Collected data
>> begin

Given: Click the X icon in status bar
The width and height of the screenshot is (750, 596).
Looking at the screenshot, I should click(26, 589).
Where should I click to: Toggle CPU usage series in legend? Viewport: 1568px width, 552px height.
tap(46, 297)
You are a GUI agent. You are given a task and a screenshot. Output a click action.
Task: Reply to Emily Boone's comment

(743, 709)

>> end
>> begin

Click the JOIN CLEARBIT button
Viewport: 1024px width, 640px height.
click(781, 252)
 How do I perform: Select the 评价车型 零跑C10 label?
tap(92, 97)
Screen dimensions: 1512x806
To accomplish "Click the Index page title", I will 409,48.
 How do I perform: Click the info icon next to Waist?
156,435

>> end

Gather every line of the rows above that contains the string "perform", matching case exactly.

 How do I perform: Select the 评价车型 零跑C10 label?
 How do I perform: Click the info icon next to Waist?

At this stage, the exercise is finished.